Keuntungan dari Apex ini adalah bisa membuat bunga kredit di BPR lebih kecil dari saat ini. Selama ini BPR mendapat kucuran dana kebanyakan dari program linkage dengan bank umum. Tapi bunga dari linkage ini cukup tinggi.
Jika BPR bisa mendapat dana langsung dari asing, sudah pasti bunganya akan lebih murah sehingga bunga kepada nasabah pun bisa lebih kecil. Dengan begitu penyaluran kredit dari BPR lebih lebih tinggi.
Bank Indonesia memang kerepotan saat harus mengurusi BPR yang jumlahnya mencapai 1.790 unit pada akhir Juni 2008. Karena itu BI terus mendorong agar BPR mau merger dengan bank lain agar permodalan mereka lebih kuat dan pangsa pasar lebih luas lagi.
BI mencatat pada Mei 2008 hingga Juni 2008 jumlah BPR telah berkurang sebanyak 21 unit. Penyebabnya adalah sebagian besar melakukan merger dan sebagian lain gulung tikar. Kepala Biro Pengembangan BPR dan UMKM BI Khairul Anwar mengakui, BPR telah memberikan jawaban atas dorongan BI supaya mereka melakukan merger. Tapi sayangnya Khairul enggan membagi data BPR di mana saja yang melakukan merger atau terpaksa gulung tikar karena kalah bersaing.
Tapi beberapa BPR yang merger itu antara lain yang pemiliknya sama, misalnya sama-sama milik pemerintah daerah atau sama-sama beroperasi di satu daerah. Berdasarkan catatan BI di tiap kabupaten biasanya terdapat rata-rata 10 BPR.

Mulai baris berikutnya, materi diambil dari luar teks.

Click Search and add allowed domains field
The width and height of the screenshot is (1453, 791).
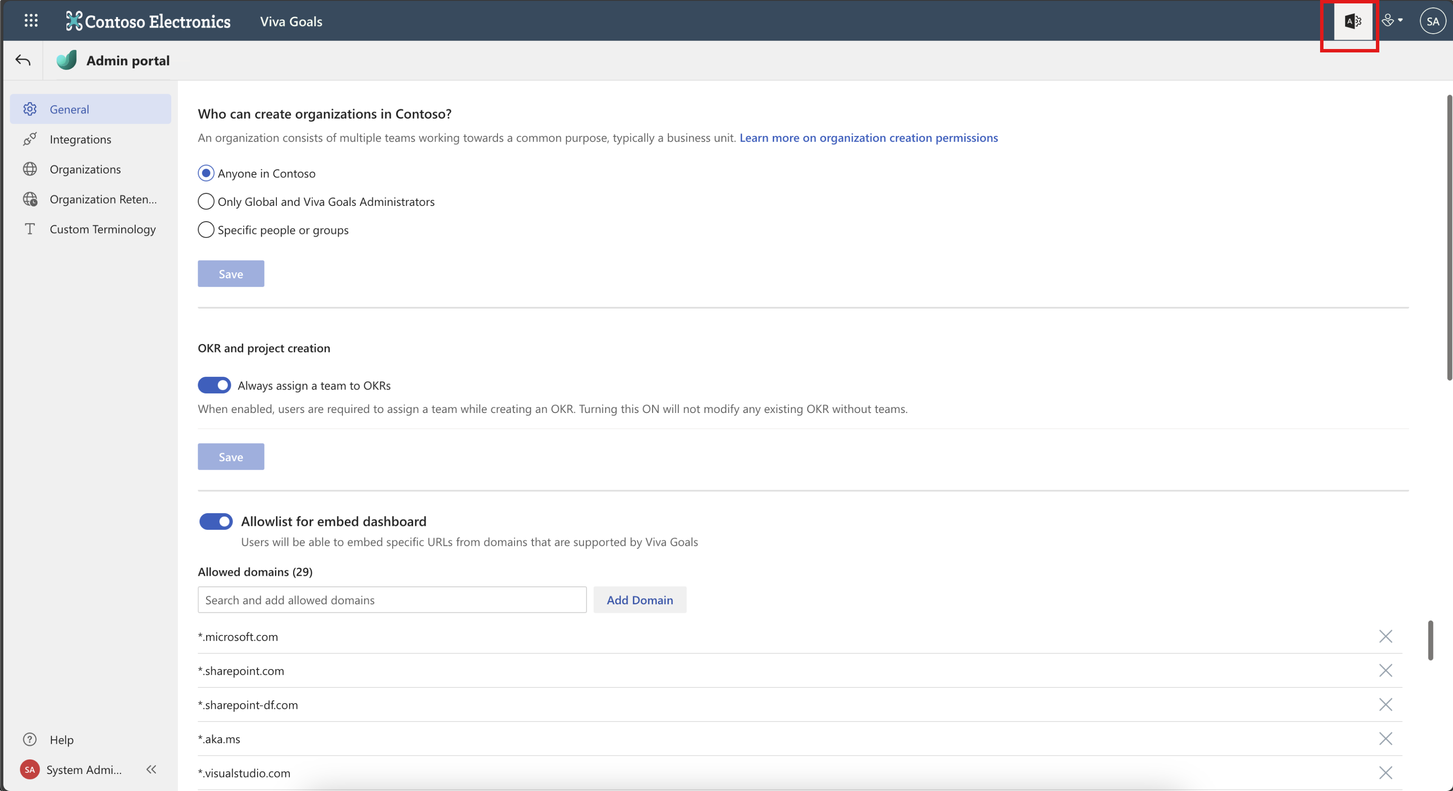click(x=391, y=600)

Kondisi ini tentu saja membuat operasi bank menjadi tidak efisien. Bahkan bukan tidak mungkin, mereka mulai bersaing sendiri, padahal saat ini banyak bank besar sudah turun ke daerah untuk merebut pangsa pasar BPR. Karena itu BI mengusulkan kepada Pemda agar mendorong BPR tersebut mau menggabungkan diri. "Ternyata Pemda pun menganggap hal tersebut lebih baik. Dan penggabungan BPR tersebut ternyata mempunyai efek yang cukup bagus di daerah sehingga BPR bisa satu komando," tandas Khairul.